[[ Excerpted data open ]]

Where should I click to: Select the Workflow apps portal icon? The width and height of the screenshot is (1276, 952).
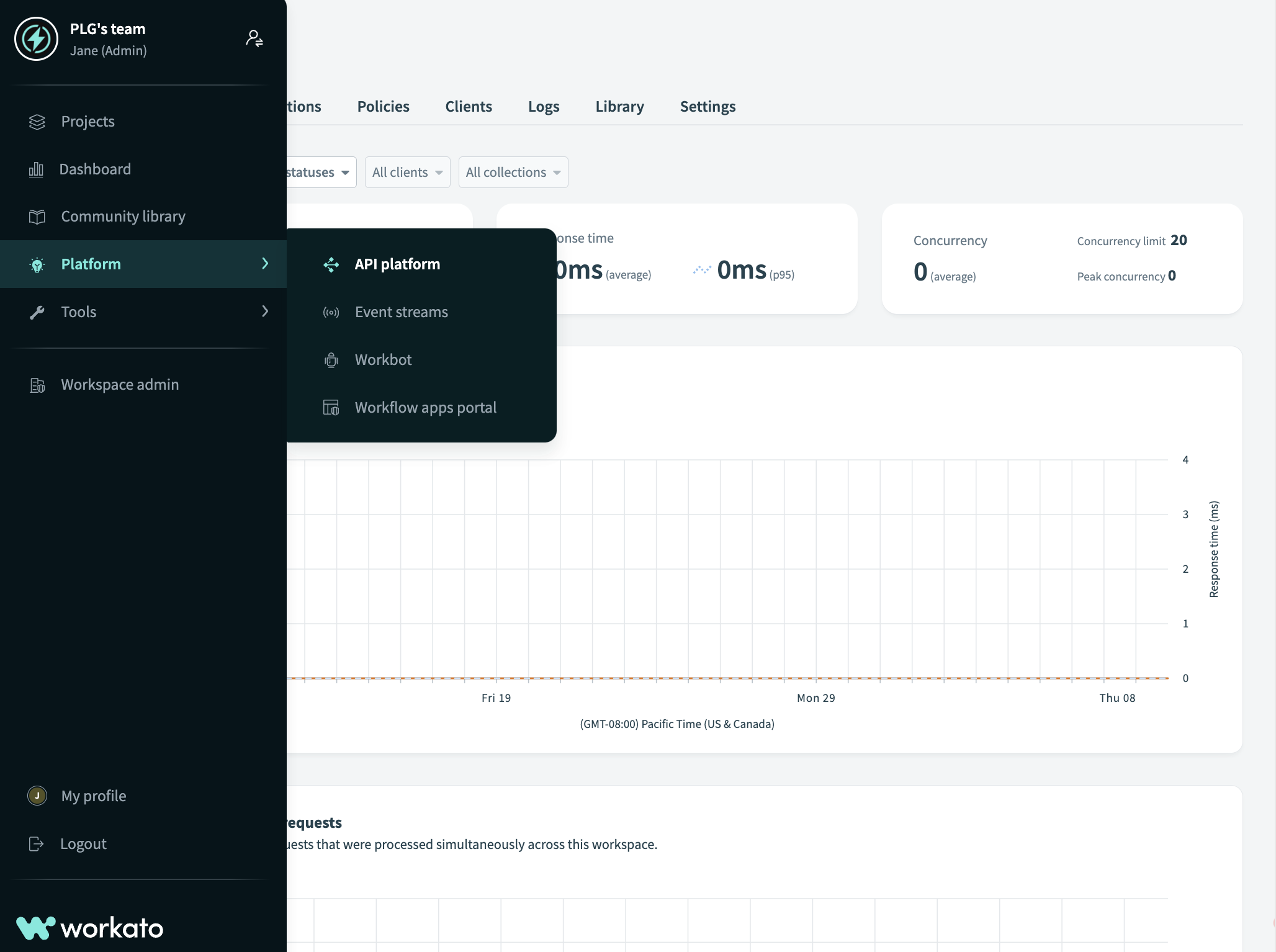331,407
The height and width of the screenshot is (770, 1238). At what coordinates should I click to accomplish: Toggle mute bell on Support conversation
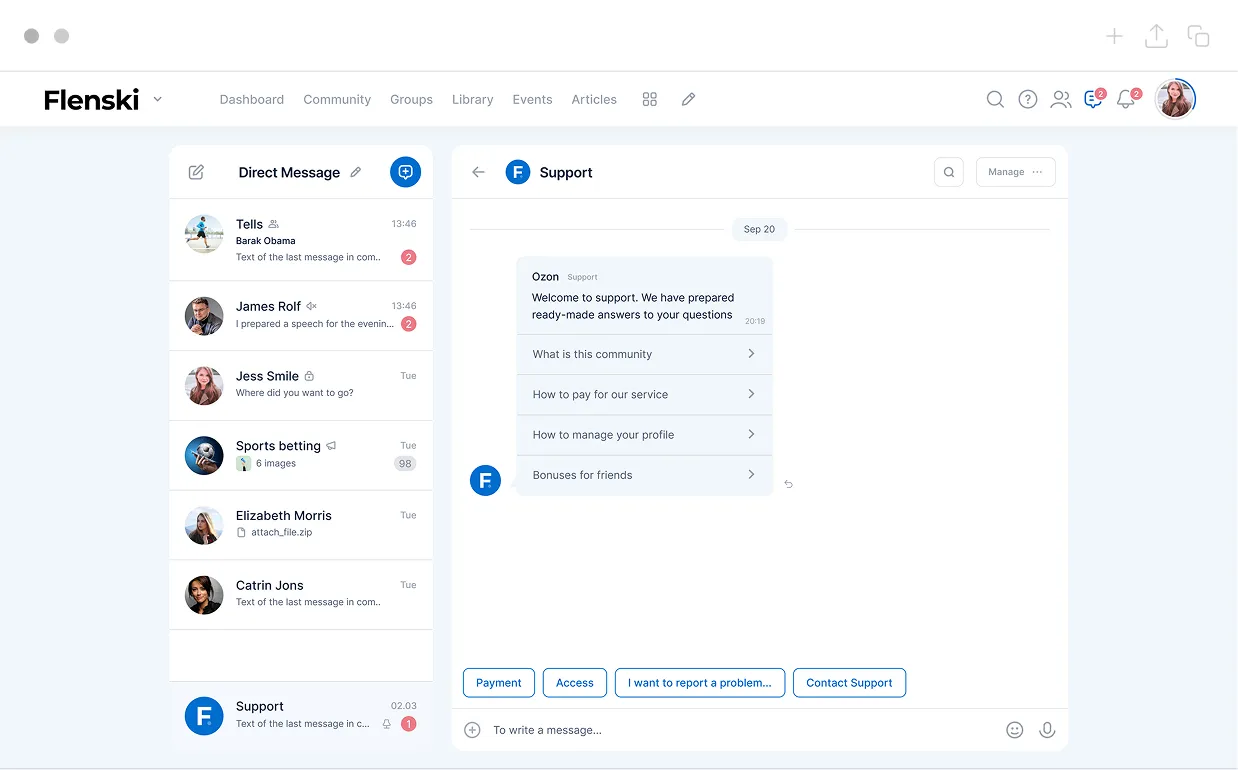coord(387,724)
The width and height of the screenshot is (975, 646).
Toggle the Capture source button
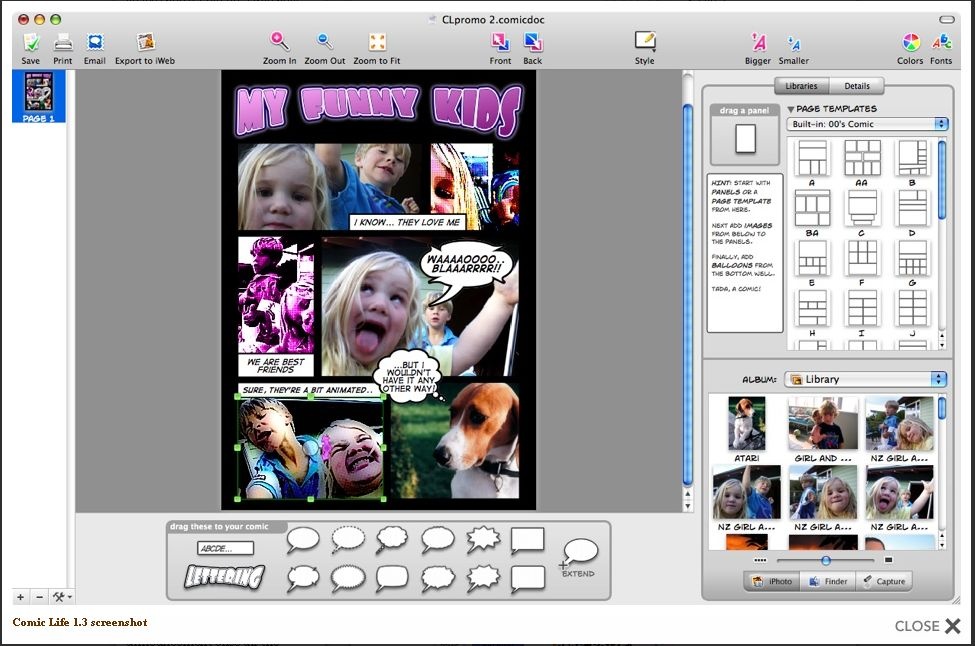[883, 581]
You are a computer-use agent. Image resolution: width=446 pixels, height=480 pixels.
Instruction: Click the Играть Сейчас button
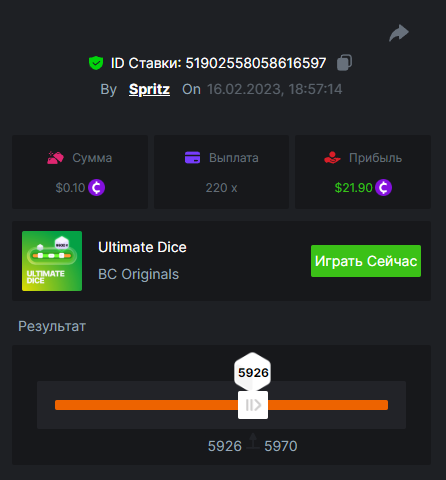click(x=366, y=261)
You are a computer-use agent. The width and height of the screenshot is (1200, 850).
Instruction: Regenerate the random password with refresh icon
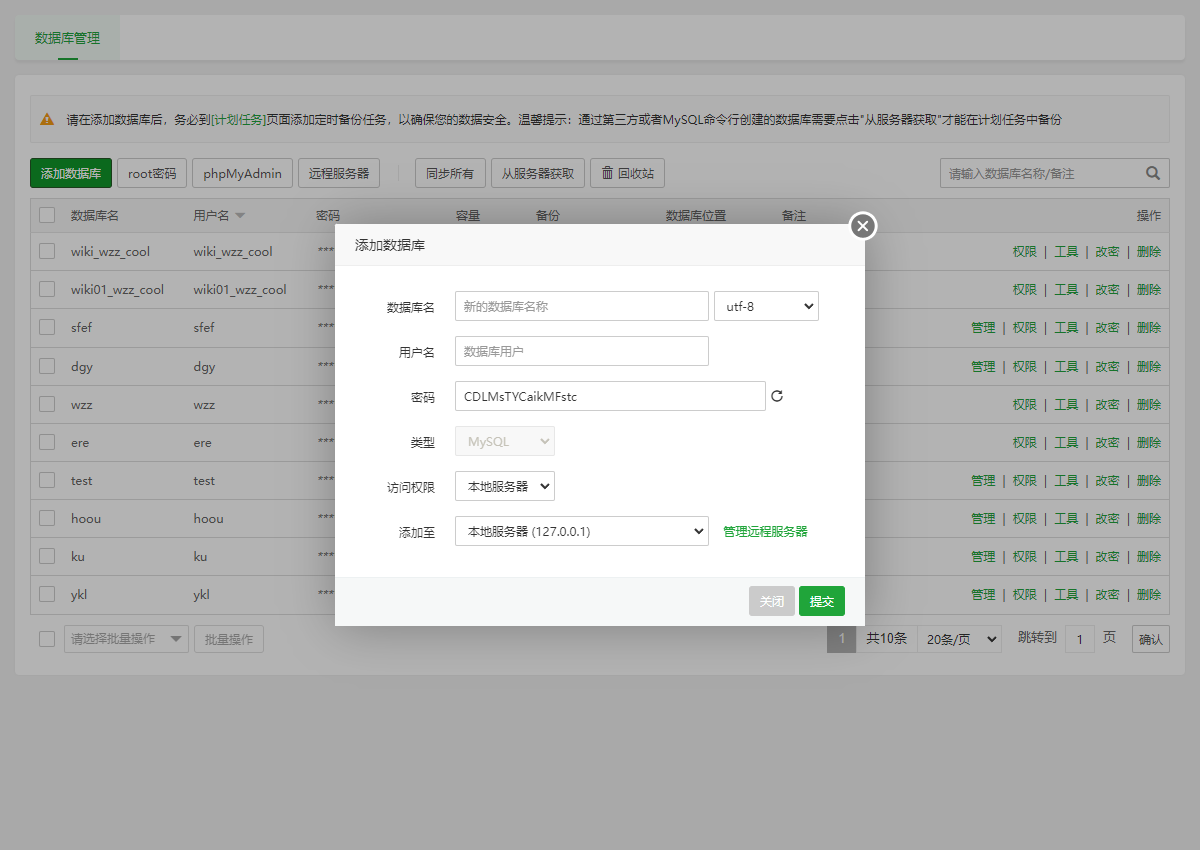(777, 396)
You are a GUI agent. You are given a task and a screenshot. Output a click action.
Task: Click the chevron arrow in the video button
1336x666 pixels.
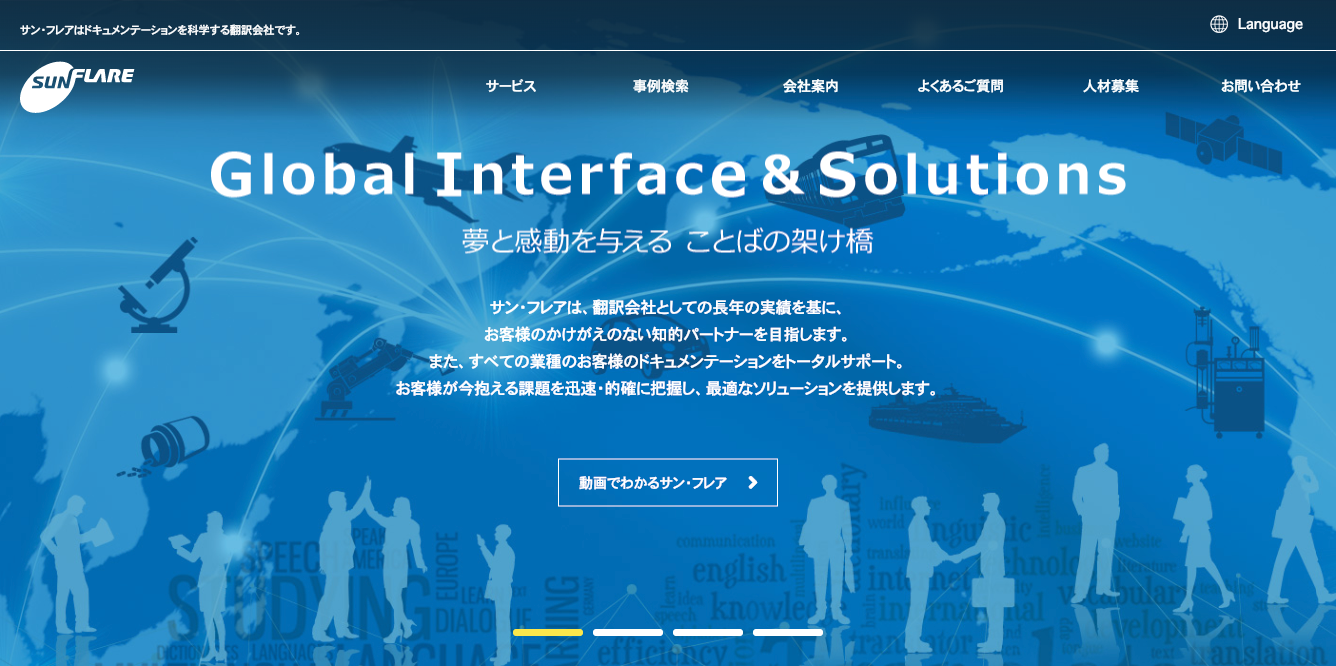click(753, 483)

[[ Excerpted data closed ]]

- [Work instruction]: With all pictures omitted, repeat every record above word for word.

- [Task output]:
Where should I click to: Select the Workflow apps portal icon? The width and height of the screenshot is (1276, 952).
331,407
The height and width of the screenshot is (770, 1238). At what coordinates should I click to accomplish: Toggle mute bell on Support conversation
coord(387,724)
The width and height of the screenshot is (975, 646).
Toggle the Capture source button
[883, 581]
You are a computer-use agent. Image resolution: width=446 pixels, height=480 pixels.
Instruction: Click the Играть Сейчас button
click(x=366, y=261)
You are a computer-use agent. The width and height of the screenshot is (1200, 850).
Instruction: Regenerate the random password with refresh icon
(777, 396)
You are a GUI agent. You are given a task and a screenshot. Output a click action.
Task: Click the chevron arrow in the video button
1336x666 pixels.
click(753, 483)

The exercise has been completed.